I was trying to do the integration $$I=\frac{\pi}{2}\int_0^\pi \frac{dx}{a^2\cos^2x + b^2\sin^2x}$$
If I divide throughout by $\cos^2x$ and use substitution ($t=\tan x$),
I obtain$$I=\frac{\pi}{2}\int_0^0\frac{dt}{a^2+(bt)^2} $$ This would be evaluated to be $0$.
But however its actual answer is $$\frac{\pi^2}{2ab}$$ which can be obtained by using properties of definite integrals to change the limit to $0$ to $\frac{\pi}{2}$ and then splitting it from $0$ to $\frac{\pi}{4}$ and $\frac{\pi}{4}$ to $\frac{\pi}{2}$ ,dividing throughout by $\cos^2x$ and $\sin^2x$ respectively and then substituting ($t=\tan x$) and ($t=\cot x$) respectively.
Can anyone please tell me what is wrong in the first approach.

Answer 1

The main problem is that is that $\tan t$ has a singularity at $\pi/2$. In $u$-substitution, the function $u$ is required to be differentiable on the interval and it's not even continuous here.
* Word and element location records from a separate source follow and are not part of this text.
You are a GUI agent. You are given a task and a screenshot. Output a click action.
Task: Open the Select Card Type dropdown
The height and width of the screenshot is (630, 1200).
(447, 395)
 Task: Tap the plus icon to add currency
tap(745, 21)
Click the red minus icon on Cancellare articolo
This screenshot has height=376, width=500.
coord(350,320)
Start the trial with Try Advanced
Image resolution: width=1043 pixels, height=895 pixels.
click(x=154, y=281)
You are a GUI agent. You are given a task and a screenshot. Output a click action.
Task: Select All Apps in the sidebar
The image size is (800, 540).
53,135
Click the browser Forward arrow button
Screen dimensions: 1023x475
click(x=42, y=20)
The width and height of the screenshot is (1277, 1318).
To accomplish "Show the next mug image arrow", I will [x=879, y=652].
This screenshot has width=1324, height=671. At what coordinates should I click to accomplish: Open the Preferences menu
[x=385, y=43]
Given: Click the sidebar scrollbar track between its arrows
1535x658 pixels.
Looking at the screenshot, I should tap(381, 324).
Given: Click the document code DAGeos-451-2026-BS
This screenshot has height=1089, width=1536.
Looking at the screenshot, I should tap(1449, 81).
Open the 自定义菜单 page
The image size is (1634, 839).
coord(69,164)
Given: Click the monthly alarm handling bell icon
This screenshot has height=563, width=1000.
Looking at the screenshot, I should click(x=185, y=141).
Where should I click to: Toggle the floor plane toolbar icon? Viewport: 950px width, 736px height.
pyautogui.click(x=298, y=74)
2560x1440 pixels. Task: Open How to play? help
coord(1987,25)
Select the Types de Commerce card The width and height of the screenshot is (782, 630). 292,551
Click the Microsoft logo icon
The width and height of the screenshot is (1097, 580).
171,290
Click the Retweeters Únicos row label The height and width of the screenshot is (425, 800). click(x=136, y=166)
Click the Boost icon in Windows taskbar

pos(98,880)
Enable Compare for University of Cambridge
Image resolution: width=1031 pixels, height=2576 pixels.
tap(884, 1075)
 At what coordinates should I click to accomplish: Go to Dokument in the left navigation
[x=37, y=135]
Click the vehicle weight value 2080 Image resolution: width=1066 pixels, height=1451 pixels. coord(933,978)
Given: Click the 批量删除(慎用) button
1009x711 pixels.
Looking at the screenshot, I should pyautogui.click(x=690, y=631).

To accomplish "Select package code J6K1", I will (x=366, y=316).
See the Wiki article on $u$-substitution:

https://en.wikipedia.org/wiki/Integration_by_substitution

Answer 2

The reason why your substitution doesn't work is due to the singularity at $\frac {\pi}2$. Indeed, $\tan\left(\frac {\pi}2\right)$ isn't defined. However, you can remedy this by splitting up the integral along the singularity$$\begin{align*}\int\limits_0^{\pi}\frac {\mathrm dx}{a^2\cos^2x+b^2\sin^2x} & =\int\limits_0^{\pi/2}\frac {\mathrm dx}{a^2\cos^2x+b^2\sin^2x}+\int\limits_{\pi/2}^{\pi}\frac {\mathrm dx}{a^2\cos^2x+b^2\sin^2x}\\ & =\int\limits_0^{\pi/2}\frac {\mathrm dx}{a^2\cos^2x+b^2\sin^2x}+\int\limits_0^{\pi/2}\frac {\mathrm dx}{a^2\sin^2x+b^2\cos^2x}\\ & =\int\limits_0^{\infty}\frac {\mathrm dx}{a^2+b^2x^2}+\int\limits_0^{\infty}\frac {\mathrm dx}{b^2+a^2x^2}\\ & =\frac 1{ab}\left[\arctan\left(\frac {bx}a\right)+\arctan\left(\frac {ax}b\right)\right]\,\Biggr\rvert_0^{\infty}\end{align*}$$So now, we get that$$\frac {\pi}2\int\limits_0^{\infty}\frac {\mathrm dx}{a^2\cos^2x+b^2\sin^2x}\color{blue}{=\frac {\pi^2}{2ab}}$$